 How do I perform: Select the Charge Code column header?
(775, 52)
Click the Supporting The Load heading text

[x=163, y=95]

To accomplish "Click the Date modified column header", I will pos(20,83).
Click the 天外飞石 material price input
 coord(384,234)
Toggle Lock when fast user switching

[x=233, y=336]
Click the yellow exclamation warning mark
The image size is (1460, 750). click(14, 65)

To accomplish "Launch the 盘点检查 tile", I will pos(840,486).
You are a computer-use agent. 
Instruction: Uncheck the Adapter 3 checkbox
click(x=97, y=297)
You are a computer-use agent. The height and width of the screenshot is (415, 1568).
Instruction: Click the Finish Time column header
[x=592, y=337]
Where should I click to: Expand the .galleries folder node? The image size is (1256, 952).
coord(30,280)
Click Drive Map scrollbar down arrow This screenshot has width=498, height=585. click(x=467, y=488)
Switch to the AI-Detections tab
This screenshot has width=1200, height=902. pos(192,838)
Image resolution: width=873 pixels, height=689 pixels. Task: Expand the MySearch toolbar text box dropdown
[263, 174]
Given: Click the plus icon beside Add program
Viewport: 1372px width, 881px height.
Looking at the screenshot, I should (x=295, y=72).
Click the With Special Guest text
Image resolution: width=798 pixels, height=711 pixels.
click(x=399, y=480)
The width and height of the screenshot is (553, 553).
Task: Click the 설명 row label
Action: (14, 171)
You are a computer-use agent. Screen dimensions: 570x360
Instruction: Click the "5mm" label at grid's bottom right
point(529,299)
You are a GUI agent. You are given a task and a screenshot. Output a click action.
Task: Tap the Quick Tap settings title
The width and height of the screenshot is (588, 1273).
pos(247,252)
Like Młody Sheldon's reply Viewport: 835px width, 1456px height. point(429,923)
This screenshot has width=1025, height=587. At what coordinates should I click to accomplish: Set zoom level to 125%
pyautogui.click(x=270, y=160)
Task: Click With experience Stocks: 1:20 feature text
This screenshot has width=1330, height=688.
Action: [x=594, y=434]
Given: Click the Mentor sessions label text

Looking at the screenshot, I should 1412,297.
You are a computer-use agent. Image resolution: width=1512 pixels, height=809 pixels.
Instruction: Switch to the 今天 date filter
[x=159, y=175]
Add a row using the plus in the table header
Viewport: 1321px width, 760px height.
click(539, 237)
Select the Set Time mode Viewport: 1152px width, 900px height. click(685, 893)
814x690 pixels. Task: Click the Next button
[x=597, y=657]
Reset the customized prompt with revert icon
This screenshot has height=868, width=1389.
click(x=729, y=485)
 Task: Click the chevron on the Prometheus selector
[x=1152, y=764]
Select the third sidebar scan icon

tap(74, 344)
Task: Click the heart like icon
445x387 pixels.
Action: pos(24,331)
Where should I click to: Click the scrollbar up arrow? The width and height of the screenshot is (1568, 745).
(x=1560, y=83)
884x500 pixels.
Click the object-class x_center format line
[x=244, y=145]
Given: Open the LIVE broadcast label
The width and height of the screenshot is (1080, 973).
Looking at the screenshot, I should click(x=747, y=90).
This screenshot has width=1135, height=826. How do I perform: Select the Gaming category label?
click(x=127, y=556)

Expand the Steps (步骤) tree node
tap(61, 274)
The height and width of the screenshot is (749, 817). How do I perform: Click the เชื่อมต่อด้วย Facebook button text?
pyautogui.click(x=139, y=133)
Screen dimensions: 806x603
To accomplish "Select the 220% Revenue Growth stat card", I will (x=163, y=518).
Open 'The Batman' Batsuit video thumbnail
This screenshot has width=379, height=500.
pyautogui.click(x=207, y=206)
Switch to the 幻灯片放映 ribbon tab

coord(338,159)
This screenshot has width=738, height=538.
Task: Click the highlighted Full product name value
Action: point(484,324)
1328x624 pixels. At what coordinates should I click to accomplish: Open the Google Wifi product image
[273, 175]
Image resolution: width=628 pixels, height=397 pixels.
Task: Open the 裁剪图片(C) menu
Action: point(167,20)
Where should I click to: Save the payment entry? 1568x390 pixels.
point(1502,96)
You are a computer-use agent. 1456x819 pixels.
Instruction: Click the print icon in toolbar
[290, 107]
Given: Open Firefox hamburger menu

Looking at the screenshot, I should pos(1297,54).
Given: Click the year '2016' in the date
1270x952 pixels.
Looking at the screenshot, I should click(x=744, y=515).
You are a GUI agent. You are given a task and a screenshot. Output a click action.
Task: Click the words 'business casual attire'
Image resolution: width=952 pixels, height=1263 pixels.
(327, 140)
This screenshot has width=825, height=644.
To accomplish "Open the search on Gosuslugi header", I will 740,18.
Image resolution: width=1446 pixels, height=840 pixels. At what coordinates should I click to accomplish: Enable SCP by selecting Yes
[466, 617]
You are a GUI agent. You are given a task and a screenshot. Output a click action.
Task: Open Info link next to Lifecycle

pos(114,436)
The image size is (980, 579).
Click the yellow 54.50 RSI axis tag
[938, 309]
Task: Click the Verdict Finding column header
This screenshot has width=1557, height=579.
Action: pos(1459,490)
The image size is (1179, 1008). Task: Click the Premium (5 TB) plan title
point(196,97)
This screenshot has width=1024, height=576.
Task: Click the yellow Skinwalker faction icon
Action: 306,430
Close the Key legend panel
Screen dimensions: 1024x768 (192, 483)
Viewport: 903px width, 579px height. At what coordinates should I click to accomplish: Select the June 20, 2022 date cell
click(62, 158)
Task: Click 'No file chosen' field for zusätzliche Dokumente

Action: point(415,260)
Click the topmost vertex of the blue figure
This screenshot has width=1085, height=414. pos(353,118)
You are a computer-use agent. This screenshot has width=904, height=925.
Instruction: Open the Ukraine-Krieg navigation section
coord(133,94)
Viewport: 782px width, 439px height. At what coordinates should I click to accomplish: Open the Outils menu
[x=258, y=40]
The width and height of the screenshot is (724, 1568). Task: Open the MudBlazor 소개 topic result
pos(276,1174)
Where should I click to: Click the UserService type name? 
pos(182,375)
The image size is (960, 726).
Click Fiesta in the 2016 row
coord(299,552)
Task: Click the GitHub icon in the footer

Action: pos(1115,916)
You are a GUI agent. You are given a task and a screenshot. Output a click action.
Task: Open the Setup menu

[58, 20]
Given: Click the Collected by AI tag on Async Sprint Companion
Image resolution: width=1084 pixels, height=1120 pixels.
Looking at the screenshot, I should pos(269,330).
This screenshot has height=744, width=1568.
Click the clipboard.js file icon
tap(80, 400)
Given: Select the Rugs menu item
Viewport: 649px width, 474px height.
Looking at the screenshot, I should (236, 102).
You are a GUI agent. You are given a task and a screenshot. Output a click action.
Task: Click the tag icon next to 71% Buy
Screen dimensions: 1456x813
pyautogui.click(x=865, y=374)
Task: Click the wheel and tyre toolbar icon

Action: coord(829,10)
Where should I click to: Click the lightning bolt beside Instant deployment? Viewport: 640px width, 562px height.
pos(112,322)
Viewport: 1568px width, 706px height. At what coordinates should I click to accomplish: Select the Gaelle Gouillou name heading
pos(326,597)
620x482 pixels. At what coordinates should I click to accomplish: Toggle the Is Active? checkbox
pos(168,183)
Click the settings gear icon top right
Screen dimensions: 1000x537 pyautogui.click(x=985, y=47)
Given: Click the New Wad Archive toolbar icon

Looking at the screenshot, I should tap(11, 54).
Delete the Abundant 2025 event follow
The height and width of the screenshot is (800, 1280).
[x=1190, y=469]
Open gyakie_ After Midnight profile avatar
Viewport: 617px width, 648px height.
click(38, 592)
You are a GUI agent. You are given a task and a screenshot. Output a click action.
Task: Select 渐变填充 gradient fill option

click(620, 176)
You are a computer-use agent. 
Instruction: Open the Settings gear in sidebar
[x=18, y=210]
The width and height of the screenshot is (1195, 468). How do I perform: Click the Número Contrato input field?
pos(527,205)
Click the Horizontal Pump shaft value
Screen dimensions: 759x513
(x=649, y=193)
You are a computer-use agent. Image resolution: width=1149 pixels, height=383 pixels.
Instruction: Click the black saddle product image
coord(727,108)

○ ○ ○

__待办任务__: 请把上面数据中以包含“Screen dimensions: 806x603”的那一行开头、以包含“Action: point(167,20)”的那一行结尾的部分逐字重新抄写一遍，首尾两行都要包括。

__已完成任务__:
Screen dimensions: 806x603
To accomplish "Select the 220% Revenue Growth stat card", I will (x=163, y=518).
Open 'The Batman' Batsuit video thumbnail
This screenshot has width=379, height=500.
pyautogui.click(x=207, y=206)
Switch to the 幻灯片放映 ribbon tab

coord(338,159)
This screenshot has width=738, height=538.
Task: Click the highlighted Full product name value
Action: point(484,324)
1328x624 pixels. At what coordinates should I click to accomplish: Open the Google Wifi product image
[273, 175]
Image resolution: width=628 pixels, height=397 pixels.
Task: Open the 裁剪图片(C) menu
Action: point(167,20)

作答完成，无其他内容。